On the other hand, capitalist economies are notoriously cyclical.  Economic bubbles—in everything from dot.com companies (1999) to housing (2008)—come and go.  Although not pretty, but over our history it has worked remarkably well in building enduring wealth.  Some individual investors may get outsized gains (for a time), other investors may lose their shirts, but overall, society gets richer and the American economy had grown at a pace never before seen in human history.  But this system, which economist Joseph Schumpeter described as “creative destruction,” offends many in our intellectual class.

Sometime in the 19th century, America became the embodiment of promise of economic and political freedom leading to not just a better—but a fundamentally different kind of place.  A place where anybody, no matter how low born or economically disadvantaged, could succeed, given hard work and a bit of luck.

Where capitalists pursue irrational exuberance and rapid expansion, intellectuals and technocrats see waste and inefficiency.  Creative destruction—innovation replacing old industries with newer, more efficient and vibrant ones—produces a desire in policy makers to regulate the ups and downs to reduce “unnecessary” friction and the shear messiness of it all.

This more “Keynesian” version of economics—with its industrial policies, tax credits, subsidies, and intrusive regulations—is intended civilize the “wild west” nature of capitalism.
For more than a century, our cultural and political elite have worked to tame capitalist society.  First, income and corporate taxes were added to capture outsized chunks of growing enterprises; next, regulations were put in place to direct and shape economic growth; then subsidies were instituted to encourage those industries and companies not sharing in the economic boom; and, finally, social programs were created to cushion the blow for individuals left behind.
It is exactly this accumulation of “solutions”—the redistributive taxes, the comprehensive regulatory state, the costly subsidies and social programs—that cause many to think that this recession will be different.  In particular the rise of the regulatory state has reached a point where it no longer just smoothes the rough edges of the capitalist economy—it now is engaged in strangling its vitality.  The economic and political elite have finally become the enemy of innovation and growth, in pursuing a preference for predictability and control.

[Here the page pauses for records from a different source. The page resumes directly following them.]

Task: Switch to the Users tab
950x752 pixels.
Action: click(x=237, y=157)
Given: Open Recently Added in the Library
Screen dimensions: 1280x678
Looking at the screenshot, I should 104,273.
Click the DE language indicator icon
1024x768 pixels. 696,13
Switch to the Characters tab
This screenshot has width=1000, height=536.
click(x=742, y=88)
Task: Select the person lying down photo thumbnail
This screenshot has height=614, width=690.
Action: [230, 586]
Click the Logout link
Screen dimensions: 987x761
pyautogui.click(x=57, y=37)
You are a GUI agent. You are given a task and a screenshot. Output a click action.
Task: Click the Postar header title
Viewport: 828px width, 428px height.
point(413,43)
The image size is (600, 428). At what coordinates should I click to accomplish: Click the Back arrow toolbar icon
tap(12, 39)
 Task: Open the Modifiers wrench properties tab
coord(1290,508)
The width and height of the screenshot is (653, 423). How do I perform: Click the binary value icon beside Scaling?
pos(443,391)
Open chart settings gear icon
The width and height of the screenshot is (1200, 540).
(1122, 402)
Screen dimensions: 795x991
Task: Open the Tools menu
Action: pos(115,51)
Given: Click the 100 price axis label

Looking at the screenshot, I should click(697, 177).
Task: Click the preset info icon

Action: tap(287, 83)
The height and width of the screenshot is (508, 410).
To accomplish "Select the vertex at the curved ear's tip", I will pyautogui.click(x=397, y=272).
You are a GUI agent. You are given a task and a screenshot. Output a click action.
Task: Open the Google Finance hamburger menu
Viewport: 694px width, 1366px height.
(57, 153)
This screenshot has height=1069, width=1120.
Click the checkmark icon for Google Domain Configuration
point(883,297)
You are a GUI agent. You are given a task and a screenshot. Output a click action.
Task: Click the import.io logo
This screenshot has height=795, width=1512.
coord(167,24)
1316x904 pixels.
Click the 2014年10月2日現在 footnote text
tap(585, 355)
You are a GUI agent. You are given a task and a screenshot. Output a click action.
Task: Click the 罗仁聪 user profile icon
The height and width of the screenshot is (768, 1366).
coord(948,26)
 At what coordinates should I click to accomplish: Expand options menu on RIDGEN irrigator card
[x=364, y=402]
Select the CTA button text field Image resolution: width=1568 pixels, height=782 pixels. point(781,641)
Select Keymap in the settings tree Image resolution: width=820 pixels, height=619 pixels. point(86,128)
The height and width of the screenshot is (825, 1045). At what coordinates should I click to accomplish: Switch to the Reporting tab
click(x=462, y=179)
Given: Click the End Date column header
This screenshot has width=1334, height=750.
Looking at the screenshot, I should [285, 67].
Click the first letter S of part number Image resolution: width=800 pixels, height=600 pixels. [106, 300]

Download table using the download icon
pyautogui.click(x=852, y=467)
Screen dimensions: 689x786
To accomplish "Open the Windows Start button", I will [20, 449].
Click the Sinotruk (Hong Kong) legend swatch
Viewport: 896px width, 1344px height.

The greatest achievements of the political and economic elite were the rebuilding of Europe and creating a relatively stable world order after World War II.  Success bred self-confidence and power, and the elite began to exert influence over areas beyond foreign affairs.  The failure of the ruling elite to overcome the Great Depression in the 1930’s was forgotten, while winning the war and managing the aftermath left the elite with enormous political and economic prestige.  The thinking became, ‘If they can defeat the Nazis and Imperial Japan, and hold the Soviet Union in check, then surely they can maintain prosperity at home.’
Since its apogee in the late 1940’s and 1950’s, the political class has gradually become—less a source of stability—but more a drag on the wealth of our country and the health of our civil society.  America’s rise to wealth and power was driven by the rough and tumble of a free economy and the unleashing of the creative energy of millions of Americans and immigrants, whose rough edges were more than matched by the drive to succeed.  The economic and political elite, however, have never been ones to build wealth from nothing.  Rather they are managers, fixers, string pullers.  The story of America is one of creation:  the coaxing of vast wealth from an inhospitable wilderness, a story where the entrepreneur is the hero, while the bureaucrat usually plays the heavy.
It is exactly triumph of the manager and the ruler over the builder and the inventor that we suffer from.  The economic crisis of today has its roots in money management, financial engineering, and failed social engineering; Americans are not suffering from a lack of productive ability, but from a failure of the political and economic elite who have mismanaged our economy.
In our darkest hours, we fear that science fiction writer Robert A. Heinlein may have been correct when he wrote in 1973,
Throughout history, poverty is the normal condition of man.  Advances which permit this norm to be exceeded—here and there, now and then—are the work of an extremely small minority, frequently despised, often condemned, and almost always opposed by all right-thinking people.  Whenever this tiny minority is kept from creating, or (as sometimes happens) is driven out of a society, the people then slip back into abject poverty.  This is known as "bad luck."[2]
The Wall Street Journal, in conjunction with the Heritage Foundation, publishes an annual “Index of Economic Freedom.”  The 2012 rankings list the USA at No. 10, with Hong Kong and Singapore taking the top two spots.[3]  Our current ranking of 10th is down considerably from our 1995 ranking of 4th.[4]  In contrast, Canada now ranks ahead of us in 6th place, up from a low of 27th in 1998.
As our slide in the economic freedom rankings reflects, there is nothing permanent about the American Dream.  Throughout world history, and even into the 20th century, the American Dream was unique.  At no other time and in no other place has anything like it existed.  Power and privilege had always and everywhere trumped hard work and ingenuity—except in 19th and 20th century America.
Unfortunately, the American Dream is in danger of dying off.  And not because of our current economic crisis—America and its Dream have weathered bigger calamities.  No, the danger we face arises from the growing dominance of an elite, technocratic class who have come to run our major institutions, including government, large-scale media, academia, and America’s largest corporations.  
Having the best of both worlds, the wealth creation of capitalism without the gyrations, is an appealing vision, and would be nice if it worked in practice.  But time and again this approach has proven its inability to achieve both long-term economic growth and predictability.
Instead, we need to work on what comes next.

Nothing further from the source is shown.